George Washington set the precedent for many presidential traditions, including funerals. He was buried in a modest, private ceremony at his Mt. Vernon estate in Virginia.

"The expectation was that in retirement presidents returned to their private lives and that would then dictate where they were buried," said Matt Costello, the senior historian with the White House Historical Association, a private group that works closely with the White House.

"There's very much this older tradition of presidents being buried on family properties, near family properties, and a lot of the funeral arrangements are handled by family members," he said.

Today, presidential funerals are meticulously planned years in advance by a large military task force that works closely with the government and the ex-president's family.

George H.W. Bush's body is being flown from Houston to Washington, and he will lie in state in the Rotunda of the U.S. Capitol from Monday afternoon to Wednesday morning. This will be followed by a funeral service at the Washington National Cathedral. And then his body will be flown back to Texas for another service before burial on Thursday.

These funerals also bring together that very elite club of ex-presidents.

"There's only a few people walking the face of the earth that understand the pressures, the anxieties, the circumstances, the challenges that you're going to face in that office," said Costello.

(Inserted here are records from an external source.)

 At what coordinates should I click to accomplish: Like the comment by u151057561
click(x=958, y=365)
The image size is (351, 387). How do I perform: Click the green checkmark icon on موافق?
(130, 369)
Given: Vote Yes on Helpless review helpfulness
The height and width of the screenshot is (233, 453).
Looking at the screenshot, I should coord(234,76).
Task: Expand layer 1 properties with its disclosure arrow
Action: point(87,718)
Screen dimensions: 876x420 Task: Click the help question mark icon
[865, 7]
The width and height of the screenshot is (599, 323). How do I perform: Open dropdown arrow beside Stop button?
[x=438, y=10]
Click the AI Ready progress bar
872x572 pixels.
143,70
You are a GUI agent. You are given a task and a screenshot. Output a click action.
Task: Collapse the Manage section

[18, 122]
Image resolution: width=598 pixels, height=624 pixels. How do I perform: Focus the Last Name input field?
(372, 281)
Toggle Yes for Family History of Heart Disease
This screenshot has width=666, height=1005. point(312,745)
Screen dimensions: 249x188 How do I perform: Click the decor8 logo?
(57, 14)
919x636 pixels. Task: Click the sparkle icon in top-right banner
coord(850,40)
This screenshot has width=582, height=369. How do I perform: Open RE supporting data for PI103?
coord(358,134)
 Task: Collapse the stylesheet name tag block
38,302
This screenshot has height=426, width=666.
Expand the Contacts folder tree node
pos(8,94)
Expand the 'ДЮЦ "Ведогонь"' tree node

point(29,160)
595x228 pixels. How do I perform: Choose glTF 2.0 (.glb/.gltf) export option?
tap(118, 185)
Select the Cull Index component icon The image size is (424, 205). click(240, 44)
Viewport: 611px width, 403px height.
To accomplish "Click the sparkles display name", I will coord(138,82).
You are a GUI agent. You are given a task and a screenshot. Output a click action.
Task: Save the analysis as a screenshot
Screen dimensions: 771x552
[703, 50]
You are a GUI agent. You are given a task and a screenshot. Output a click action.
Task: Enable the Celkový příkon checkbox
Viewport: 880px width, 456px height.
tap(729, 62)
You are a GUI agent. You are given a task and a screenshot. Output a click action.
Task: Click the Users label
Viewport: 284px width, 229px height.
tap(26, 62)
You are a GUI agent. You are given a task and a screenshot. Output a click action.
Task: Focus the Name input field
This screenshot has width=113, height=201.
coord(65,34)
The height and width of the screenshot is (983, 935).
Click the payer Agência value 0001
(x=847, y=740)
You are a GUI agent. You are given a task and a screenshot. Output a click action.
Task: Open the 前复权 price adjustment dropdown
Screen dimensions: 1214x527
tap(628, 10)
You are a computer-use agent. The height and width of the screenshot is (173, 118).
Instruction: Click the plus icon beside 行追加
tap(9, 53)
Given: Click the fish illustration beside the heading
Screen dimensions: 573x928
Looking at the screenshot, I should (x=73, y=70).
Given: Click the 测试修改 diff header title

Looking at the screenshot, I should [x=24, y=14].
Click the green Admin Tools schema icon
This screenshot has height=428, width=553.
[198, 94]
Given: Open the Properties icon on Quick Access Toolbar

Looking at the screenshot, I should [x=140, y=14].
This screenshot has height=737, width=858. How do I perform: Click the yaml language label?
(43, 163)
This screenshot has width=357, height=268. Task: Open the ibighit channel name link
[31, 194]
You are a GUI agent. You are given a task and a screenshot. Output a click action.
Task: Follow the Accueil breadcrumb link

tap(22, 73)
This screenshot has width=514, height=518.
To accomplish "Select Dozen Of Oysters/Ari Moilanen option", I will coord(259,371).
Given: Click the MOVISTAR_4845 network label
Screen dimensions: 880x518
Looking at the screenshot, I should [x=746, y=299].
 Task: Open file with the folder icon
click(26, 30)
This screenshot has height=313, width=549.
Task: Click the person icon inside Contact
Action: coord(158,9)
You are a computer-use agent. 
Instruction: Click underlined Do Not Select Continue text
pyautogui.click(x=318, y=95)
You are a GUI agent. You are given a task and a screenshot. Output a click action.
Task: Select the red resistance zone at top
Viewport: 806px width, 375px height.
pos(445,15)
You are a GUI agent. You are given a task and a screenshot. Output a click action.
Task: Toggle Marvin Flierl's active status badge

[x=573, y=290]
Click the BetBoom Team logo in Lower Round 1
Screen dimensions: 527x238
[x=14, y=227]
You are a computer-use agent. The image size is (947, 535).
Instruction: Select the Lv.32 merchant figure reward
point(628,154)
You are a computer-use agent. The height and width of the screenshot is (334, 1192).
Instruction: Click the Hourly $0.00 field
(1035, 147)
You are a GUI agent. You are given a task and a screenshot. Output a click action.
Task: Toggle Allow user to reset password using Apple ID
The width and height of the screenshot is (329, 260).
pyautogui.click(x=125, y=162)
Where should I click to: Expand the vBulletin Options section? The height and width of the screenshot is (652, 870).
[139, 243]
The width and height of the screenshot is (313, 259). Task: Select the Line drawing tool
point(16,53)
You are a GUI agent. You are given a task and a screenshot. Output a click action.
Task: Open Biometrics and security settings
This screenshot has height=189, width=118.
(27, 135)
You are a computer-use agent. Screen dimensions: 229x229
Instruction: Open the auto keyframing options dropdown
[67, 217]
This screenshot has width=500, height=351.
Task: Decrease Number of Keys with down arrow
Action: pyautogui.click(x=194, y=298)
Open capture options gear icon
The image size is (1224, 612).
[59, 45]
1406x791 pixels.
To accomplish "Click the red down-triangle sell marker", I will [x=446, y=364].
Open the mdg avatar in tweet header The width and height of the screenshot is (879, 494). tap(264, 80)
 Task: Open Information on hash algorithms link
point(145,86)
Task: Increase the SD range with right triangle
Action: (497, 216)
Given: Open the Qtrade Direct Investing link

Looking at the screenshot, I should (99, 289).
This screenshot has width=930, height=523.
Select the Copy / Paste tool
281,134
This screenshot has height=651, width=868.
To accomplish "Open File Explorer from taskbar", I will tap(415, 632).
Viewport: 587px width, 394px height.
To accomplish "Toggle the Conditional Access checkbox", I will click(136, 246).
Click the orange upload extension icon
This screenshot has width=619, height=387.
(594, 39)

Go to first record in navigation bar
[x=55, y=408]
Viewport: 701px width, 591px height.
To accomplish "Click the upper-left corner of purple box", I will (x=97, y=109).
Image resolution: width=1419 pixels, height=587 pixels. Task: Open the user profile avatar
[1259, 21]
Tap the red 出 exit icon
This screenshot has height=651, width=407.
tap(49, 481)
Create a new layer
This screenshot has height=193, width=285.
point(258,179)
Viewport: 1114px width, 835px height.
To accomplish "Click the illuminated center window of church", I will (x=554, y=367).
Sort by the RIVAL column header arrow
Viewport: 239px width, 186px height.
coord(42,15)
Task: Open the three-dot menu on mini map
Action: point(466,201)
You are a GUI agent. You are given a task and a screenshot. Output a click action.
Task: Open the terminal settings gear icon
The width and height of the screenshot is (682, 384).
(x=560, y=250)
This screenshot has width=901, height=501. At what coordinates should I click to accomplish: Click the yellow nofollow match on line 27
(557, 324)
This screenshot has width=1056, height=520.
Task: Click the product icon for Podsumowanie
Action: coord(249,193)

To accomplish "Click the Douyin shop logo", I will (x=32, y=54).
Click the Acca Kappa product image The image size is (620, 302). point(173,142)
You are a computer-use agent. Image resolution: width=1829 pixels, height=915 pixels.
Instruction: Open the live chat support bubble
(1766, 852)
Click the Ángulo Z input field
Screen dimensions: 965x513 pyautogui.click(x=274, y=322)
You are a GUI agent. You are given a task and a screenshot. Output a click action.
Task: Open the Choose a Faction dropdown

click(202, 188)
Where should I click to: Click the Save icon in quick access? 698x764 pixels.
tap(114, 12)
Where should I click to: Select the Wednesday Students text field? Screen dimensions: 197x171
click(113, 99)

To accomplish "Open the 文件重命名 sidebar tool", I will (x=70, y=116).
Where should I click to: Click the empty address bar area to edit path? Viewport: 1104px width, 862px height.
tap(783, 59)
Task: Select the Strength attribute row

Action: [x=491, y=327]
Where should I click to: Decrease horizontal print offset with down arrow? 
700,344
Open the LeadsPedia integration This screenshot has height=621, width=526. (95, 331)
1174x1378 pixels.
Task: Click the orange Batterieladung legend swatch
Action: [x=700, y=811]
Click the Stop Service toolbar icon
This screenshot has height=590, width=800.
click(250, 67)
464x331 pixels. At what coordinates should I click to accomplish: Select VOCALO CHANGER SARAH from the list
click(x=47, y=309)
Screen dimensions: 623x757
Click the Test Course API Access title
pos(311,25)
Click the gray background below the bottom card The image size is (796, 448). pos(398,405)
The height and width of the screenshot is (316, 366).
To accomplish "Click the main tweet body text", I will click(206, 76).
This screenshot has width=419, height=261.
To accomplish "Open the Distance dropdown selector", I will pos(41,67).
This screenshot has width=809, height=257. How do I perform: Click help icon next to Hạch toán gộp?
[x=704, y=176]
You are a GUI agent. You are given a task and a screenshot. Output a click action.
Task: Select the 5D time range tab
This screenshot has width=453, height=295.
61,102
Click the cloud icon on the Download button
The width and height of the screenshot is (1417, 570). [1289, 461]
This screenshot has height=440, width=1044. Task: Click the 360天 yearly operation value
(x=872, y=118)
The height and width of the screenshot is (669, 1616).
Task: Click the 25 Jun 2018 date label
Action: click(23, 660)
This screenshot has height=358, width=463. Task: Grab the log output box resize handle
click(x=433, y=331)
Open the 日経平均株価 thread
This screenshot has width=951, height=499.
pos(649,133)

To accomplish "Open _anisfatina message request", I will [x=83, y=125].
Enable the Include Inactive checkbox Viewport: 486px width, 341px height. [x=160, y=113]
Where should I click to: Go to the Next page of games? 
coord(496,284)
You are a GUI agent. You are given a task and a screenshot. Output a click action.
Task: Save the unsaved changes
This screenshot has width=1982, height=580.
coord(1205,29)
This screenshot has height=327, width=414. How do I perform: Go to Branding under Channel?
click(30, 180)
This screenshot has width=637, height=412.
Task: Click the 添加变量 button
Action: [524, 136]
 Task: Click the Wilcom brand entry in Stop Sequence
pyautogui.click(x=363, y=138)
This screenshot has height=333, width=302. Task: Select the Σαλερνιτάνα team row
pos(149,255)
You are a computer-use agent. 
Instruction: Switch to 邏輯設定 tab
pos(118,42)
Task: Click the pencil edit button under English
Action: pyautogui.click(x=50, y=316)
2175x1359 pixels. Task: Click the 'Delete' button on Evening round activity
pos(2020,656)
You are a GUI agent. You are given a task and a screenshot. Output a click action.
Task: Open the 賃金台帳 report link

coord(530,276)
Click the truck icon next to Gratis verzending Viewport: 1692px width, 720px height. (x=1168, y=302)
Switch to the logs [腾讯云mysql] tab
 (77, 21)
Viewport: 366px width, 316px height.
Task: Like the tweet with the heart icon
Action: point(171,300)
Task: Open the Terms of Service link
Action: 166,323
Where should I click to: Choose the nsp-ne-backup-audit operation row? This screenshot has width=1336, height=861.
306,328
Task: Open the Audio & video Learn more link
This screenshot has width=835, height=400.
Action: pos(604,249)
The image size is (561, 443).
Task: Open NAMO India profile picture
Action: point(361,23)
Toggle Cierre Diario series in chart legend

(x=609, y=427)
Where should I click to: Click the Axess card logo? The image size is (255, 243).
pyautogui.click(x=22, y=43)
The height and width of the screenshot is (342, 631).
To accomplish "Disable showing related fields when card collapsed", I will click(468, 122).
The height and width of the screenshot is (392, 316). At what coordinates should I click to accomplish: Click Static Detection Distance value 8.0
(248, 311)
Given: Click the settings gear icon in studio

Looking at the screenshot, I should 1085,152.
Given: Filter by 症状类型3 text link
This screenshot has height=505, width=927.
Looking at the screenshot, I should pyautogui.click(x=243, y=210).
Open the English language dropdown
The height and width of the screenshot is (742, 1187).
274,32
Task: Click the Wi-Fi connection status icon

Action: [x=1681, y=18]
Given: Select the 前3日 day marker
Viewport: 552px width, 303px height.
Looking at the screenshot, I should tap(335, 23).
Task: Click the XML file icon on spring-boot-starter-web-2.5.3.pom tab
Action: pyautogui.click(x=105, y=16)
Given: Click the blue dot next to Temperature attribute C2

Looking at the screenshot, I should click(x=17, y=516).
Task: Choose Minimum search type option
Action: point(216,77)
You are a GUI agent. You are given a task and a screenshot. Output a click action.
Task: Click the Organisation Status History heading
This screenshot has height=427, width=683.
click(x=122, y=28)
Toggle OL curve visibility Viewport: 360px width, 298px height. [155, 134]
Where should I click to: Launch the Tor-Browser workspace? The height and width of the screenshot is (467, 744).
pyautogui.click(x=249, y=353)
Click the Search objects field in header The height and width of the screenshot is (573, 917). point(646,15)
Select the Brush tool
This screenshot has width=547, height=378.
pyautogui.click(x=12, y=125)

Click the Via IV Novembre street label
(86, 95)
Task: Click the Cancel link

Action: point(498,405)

At the last funeral for an ex-president, that of Gerald Ford in 2007, George H.W. Bush gave a eulogy, saying Ford brought the country together after the Watergate scandal in the 1970s.

"History has a way of matching man and moment," Bush said. "His presidency will be remembered as a time of healing in our land."

Partisan differences melt away. Democrat Bill Clinton spoke at the 1994 service for Republican Richard Nixon, saying he should be remembered for the totality of his career, not just Watergate, and praising his foreign policy insights.

"For the past year, even in the final weeks of his life, he gave me his wise counsel, especially with regard to Russia," Clinton said.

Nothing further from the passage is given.